< Psalmen 132 >
1 Een bedevaartslied. Blijf David gedenken, o Jahweh, En alle moeite, die hij zich troostte,
A song for pilgrims going up to Jerusalem. Lord, remember David, and all that he went through.
2 Omdat hij Jahweh had gezworen, Jakobs Sterke had beloofd:
He made a promise to the Lord, a vow to the Mighty One of Jacob:
3 Ik zal mijn woontent niet ingaan, Mijn legerstede niet beklimmen,
“I will not go home, I will not go to bed,
4 Mijn ogen geen slaap gunnen, Mijn wimpers geen sluimer:
I will not go to sleep, I will not take a nap,
5 Voordat ik een plaats heb gevonden voor Jahweh, Voor Jakobs Sterke een woning!
until I find a place where the Lord can live, a home for the Mighty One of Jacob.”
6 Zie, wij hoorden, dat zij in Efráta was, Wij vonden haar weer in de velden van Jáar;
In Ephrathah we received information about the Ark of Agreement, and we found it in fields near Jaar.
7 Laat ons naar zijn Woning gaan, En ons voor zijn voetbank werpen!
Let's go to the place where the Lord lives and bow down at his feet in worship.
8 Jahweh, trek op naar uw rustplaats, Gij zelf en de ark uwer glorie!
Come, Lord, and enter your home, together with your Ark of your power.
9 Mogen uw priesters met gerechtigheid worden bekleed, En uw vromen een jubellied zingen!
May your priests wear goodness like clothing; may your faithful people shout for joy.
10 Om wille van David, uw dienaar, Wijs het gebed van uw gezalfde niet af!
For the sake of your servant David, don't reject the king you have chosen.
11 En Jahweh heeft aan David gezworen, Een trouwe Belofte, waarvan Hij niet afwijkt: Van de vrucht van uw schoot Zet Ik er een op uw troon!
The Lord made a solemn promise to David, one he will never cancel—“I will put one of your descendants on your throne.
12 En zo uw zonen mijn verbond onderhouden, En de vermaningen, die Ik hun gaf, Dan zullen ook hùn zonen voor eeuwig Op uw troon blijven zitten!
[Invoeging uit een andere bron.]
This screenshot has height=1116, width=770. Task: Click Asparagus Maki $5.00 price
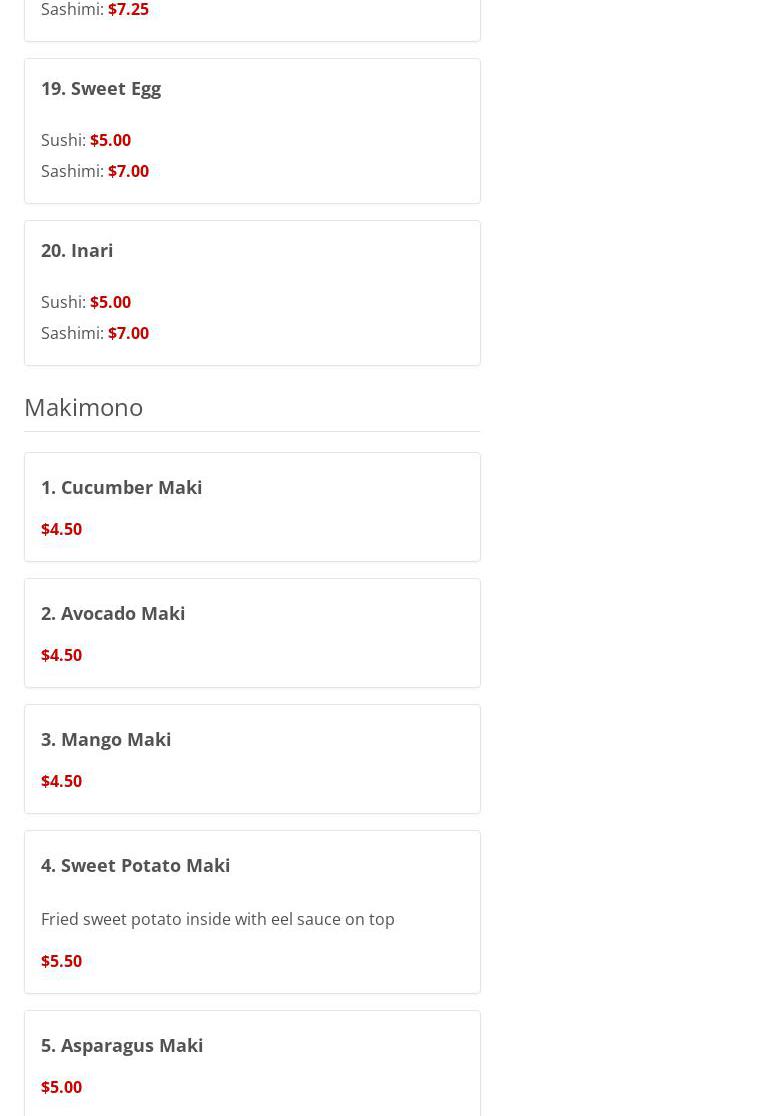pyautogui.click(x=62, y=1088)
If your sons keep to my agreement and my laws that I will teach them, then their sons will always occupy your throne.”
13 Want Jahweh heeft Sion verkoren, En Zich tot woning begeerd!
For the Lord has chosen Zion, wanting to make his home there, saying:
14 "Hij is mijn rustplaats voor eeuwig; Hier wil Ik wonen, want hèm heb Ik verkoren!
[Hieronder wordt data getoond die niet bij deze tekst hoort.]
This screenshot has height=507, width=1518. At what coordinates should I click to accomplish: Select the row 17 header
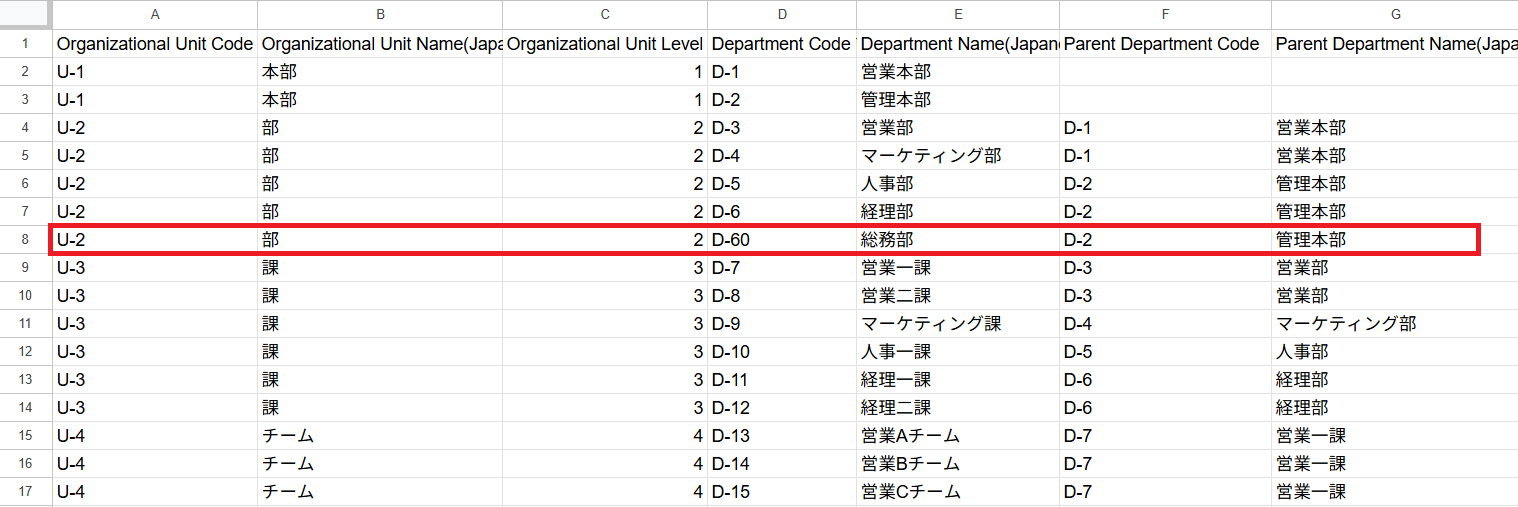coord(26,492)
“This will always be my home; this is where I want to live.
15 Zijn mondkost zal Ik ruimschoots zegenen, Zijn armen verzadigen met brood;
I will provide the people of the city with all they need; I will feed the poor.
16 Zijn priesters zal Ik met heil bekleden. Zijn vromen zullen een jubellied zingen!
I will clothe its priests with salvation; and its faithful people will shout for joy.
17 Hier zal Ik David een Hoorn doen ontspruiten, Een lamp ontsteken voor mijn Gezalfde;
I will make the line of David even more powerful. I have prepared a lamp for my chosen king.
18 Zijn vijanden zal Ik met schande bedekken, Mijn kroon zal schitteren op zijn hoofd!"
I will humiliate his enemies, but the crown he wears will shine brightly.”